→ **TEKS BACAAN**
Kini, posisi Anda sebagai anak. Jangankan kepada salah, dosa, dan
maksiat orang tua yang (umpama) pernah menelantarkan Anda, bahkan jika orang
tua Anda menyuruh Anda kufur kepada Allah Ta’ala, Anda tetap mesti bersikap
baik kepada mereka. Sama sekali tidak ada opsi untuk tidak berbuat baik kepada
orang tua, seburuk apa pun kelakuan mereka….
Tentu saja buat sebagian orang, anak, ini sungguhlah berat, sangat
berat. Tetapi, ya begitulah hukum yang telah ditetapkan Allah Ta’ala….
Bahwa lalu bentuk dan cara Anda untuk terus berusaha dan berjuang bisa
bersikap baik kepada orang tua yang pernah lalim kepada Anda begitu musykilnya
untuk sama, serupa, dan sepadan dengan bisa los baiknya
Anda kepada orang yang baik kepada Anda, tentu itu hal wajar nan manusiawi
belaka. Tentu itu bagian dari sifat nature manusia.
Kita semua bisa memahaminya. Namun, pada pokoknya, hukum yang mesti selalu
dijunjung ialah jangan sampai anak terjatuh pada derajat tidak berbuat baik
kepada mereka.
Akhirnya, apa pun itu bentuknya, caranya, sepanjang sikap Anda kepada
orang tua masih dalam lingkup baik, kiranya ia telah bisa diterima sebagai
sikap baik anak kepada orang tua. Itulah kiranya yang terpenting, yang
terpokok.
Jika Anda meminta ilustrasi yang terang, secara umum kita bisa beri
gambaran begini: sepanjang seorang anak tidak sampai memutus tali silaturrahim,
tali kekeluargaan, dengan orang tuanya, insya Allah itu
telah bisa disebut baik–walau kita pun paham secara general bahwa sikap begitu
belaka tidaklah ideal; ya semoga seiring waktu lalu bisa menjadi lebih baik,
lebih ideal, lebih baik, lebih ideal, amin.

→ **BARIS DATA**
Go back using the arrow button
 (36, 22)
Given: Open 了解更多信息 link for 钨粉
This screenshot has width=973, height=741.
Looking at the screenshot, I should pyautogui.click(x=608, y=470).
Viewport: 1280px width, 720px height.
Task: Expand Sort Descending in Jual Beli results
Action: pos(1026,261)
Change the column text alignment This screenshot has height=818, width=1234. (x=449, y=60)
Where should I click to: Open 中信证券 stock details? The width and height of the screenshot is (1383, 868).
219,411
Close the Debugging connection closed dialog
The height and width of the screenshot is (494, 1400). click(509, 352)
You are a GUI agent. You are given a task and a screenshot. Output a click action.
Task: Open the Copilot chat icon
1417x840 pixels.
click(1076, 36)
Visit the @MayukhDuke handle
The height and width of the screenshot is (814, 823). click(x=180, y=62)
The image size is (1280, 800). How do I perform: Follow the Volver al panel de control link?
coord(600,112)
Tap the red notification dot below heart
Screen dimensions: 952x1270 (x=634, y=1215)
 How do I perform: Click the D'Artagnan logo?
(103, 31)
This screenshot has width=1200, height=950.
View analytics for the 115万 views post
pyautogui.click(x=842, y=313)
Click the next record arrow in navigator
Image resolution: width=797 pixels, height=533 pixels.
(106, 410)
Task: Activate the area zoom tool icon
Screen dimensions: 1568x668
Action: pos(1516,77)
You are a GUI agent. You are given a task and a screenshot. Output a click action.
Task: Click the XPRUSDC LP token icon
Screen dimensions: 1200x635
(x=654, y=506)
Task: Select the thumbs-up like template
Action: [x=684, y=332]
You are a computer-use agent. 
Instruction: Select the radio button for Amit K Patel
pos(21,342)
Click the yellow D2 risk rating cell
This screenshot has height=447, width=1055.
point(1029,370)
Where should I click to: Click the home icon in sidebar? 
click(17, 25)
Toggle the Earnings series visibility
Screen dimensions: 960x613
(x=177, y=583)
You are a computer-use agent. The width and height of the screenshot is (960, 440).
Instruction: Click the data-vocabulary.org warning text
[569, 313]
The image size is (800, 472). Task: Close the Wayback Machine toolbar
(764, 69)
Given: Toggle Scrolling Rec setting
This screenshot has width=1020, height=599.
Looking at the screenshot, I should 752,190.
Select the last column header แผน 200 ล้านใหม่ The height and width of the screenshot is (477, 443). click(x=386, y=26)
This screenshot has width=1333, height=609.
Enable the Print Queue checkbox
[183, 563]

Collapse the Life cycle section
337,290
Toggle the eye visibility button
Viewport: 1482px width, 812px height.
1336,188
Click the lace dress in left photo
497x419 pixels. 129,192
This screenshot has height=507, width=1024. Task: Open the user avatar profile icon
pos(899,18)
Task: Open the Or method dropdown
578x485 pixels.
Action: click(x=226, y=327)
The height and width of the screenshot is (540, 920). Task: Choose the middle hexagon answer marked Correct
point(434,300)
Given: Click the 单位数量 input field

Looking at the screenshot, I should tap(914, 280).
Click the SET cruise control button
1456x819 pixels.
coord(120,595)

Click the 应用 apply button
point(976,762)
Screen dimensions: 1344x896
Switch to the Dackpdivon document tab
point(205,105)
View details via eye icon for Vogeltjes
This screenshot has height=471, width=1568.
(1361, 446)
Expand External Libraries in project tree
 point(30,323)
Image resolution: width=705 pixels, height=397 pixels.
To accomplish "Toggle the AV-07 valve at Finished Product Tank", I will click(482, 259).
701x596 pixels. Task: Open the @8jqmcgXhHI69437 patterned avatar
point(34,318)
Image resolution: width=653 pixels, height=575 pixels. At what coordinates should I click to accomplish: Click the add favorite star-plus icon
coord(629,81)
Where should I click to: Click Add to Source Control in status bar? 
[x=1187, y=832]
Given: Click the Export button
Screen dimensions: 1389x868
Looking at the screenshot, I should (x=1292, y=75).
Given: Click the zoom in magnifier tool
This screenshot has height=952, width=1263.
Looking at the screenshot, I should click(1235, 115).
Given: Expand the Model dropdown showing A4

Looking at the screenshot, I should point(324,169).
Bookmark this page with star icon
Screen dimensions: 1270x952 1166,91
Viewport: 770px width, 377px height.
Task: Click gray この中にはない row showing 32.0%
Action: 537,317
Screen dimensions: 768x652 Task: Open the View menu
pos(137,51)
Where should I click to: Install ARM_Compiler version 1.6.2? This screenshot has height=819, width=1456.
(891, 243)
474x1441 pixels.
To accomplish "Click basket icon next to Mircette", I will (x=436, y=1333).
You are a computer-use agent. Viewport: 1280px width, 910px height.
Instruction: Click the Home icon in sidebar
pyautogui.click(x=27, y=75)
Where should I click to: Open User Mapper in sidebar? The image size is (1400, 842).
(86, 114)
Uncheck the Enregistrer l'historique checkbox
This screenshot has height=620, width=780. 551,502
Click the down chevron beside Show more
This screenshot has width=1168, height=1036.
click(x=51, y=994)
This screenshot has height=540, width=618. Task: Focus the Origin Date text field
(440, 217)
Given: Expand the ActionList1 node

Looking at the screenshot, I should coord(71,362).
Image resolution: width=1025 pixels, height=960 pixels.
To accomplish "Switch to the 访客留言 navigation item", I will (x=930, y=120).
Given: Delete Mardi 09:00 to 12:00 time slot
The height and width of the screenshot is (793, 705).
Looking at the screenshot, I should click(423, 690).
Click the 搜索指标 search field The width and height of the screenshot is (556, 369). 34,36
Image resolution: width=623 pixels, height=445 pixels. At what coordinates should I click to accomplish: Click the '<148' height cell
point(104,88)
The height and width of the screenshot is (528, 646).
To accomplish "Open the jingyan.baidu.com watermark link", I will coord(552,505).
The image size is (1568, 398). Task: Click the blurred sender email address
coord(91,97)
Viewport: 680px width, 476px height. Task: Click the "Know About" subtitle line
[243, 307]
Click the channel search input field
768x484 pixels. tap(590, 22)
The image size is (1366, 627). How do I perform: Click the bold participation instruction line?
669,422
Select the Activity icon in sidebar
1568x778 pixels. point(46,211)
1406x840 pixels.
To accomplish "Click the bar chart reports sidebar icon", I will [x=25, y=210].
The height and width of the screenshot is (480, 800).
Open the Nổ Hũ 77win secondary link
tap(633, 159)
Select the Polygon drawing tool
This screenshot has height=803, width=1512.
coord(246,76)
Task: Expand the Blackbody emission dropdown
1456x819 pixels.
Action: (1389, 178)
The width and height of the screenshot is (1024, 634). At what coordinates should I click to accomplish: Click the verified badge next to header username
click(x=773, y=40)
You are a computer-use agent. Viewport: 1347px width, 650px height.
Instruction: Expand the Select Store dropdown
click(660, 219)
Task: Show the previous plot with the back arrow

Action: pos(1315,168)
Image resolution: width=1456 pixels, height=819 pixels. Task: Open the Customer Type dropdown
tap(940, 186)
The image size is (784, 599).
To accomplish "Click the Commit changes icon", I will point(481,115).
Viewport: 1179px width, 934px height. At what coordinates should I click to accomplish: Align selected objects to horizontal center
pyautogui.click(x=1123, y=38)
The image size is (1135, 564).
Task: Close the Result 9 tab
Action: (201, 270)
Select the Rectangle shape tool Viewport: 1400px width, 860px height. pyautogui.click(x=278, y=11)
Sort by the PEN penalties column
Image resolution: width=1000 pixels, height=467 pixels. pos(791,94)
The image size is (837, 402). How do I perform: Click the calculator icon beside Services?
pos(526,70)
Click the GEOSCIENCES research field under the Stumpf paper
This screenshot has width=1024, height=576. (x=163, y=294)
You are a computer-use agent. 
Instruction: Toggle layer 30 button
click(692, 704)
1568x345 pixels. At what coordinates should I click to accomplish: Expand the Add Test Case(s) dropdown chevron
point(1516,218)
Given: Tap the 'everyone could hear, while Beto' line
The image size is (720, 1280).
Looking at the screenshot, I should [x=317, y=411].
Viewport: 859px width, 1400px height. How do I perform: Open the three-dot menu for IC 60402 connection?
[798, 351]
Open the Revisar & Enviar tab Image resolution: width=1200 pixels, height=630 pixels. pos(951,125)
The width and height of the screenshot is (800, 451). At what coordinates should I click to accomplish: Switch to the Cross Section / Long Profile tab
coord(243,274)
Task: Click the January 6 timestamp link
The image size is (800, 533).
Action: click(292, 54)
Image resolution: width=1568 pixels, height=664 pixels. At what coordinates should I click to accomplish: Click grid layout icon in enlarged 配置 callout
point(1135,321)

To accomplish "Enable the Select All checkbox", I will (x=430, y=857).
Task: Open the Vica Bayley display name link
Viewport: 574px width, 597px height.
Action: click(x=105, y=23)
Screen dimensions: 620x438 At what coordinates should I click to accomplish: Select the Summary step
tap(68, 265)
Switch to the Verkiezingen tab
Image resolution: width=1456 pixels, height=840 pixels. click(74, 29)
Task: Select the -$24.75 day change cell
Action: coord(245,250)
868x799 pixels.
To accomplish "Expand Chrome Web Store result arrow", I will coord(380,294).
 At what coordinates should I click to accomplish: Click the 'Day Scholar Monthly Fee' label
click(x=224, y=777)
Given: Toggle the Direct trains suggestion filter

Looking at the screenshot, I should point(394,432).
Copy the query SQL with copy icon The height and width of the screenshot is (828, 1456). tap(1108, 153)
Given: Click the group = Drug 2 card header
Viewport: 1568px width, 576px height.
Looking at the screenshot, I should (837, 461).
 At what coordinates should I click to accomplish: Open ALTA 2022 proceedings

→ **DAFTAR TUGAS**
**1.** Terjemahkan ke dalam bahasa Inggris kalimat berikut dari teks tentang berbuat baik kepada orang tua: "Namun, pada pokoknya, hukum yang mesti selalu dijunjung ialah jangan sampai anak terjatuh pada derajat tidak berbuat baik kepada mereka."
**2.** Tolong teruskan teks tentang berbuat baik kepada orang tua, dimulai sesudah kalimat terakhirnya.
Baris data di atas tidak diperlukan.

→ **JAWABAN YANG DIHARAPKAN**
**1.** However, in essence, the rule that must always be upheld is that a child must never sink to the level of failing to do good to them.

**2.**
Suatu hari, Kanjeng Nabi Saw didatangi seorang bapak tua yang
mengeluhkan anaknya yang menolaknya memberikan uang yang dipintanya. Dengan
airmata berlinang, bapak tua ini berkisah bagaimana ia telah membesarkan
anaknya dengan penuh berat dan perjuangan, lalu kini di kala sepuhnya ia tak
mendapatkan balasan kebaikan yang diinginkannya dari anaknya.
Kanjeng Nabi Saw lalu memanggil si anak. Si anak yang telah menjadi
lelaki kuat itu mengatakan bahwa sebetulnya bapaknya ini telah dipenuhi
kebutuhannya, tetapi ia suka meminta ini dan itu lagi sehingga ditolaknya.
Kanjeng Nabi Saw lalu dawuh, “Engkau dan seluruh harta yang
engkau miliki adalah milik bapakmu.”
Inilah kira-kira derajat ideal dedikasi dan pengabdian anak kepada orang
tuanya. Sekali lagi, idealitas ini jikapun masih terasa musykil buat sebagian
orang saat ini –apalagi yang pernah mengalami trauma masa lalu—seyogianya
(setidaknya) tetap dirawat secara spirit untuk terus berusaha meningkatkan
kualitas baiknya kepada orang tuanya.
Memang, ada hadis lain lagi yang memperlihatkan bahwa tidak serta merta
menjadi kemutlakan penuh bagi anak untuk memenuhi literally semua keinginan dan permintaan orang
tuanya jika ia tak memiliki kemampuan atas hal tersebut atau ada tanggungan
kewajiban lain pada dirinya yang juga sama pokok dan pentingnya untuk dipenuhi,
seperti tanggungan nafkah istri dan anak-anak. Bahwa anak tetap punya kewajiban
untuk memperjuangkan memenuhi permintaan orang tuanya, iya; namun ejawantahnya
tentulah tidak bisa dibakukan secara general mesti begini begitu karena setiap
kita punya kotaknya masing-masing.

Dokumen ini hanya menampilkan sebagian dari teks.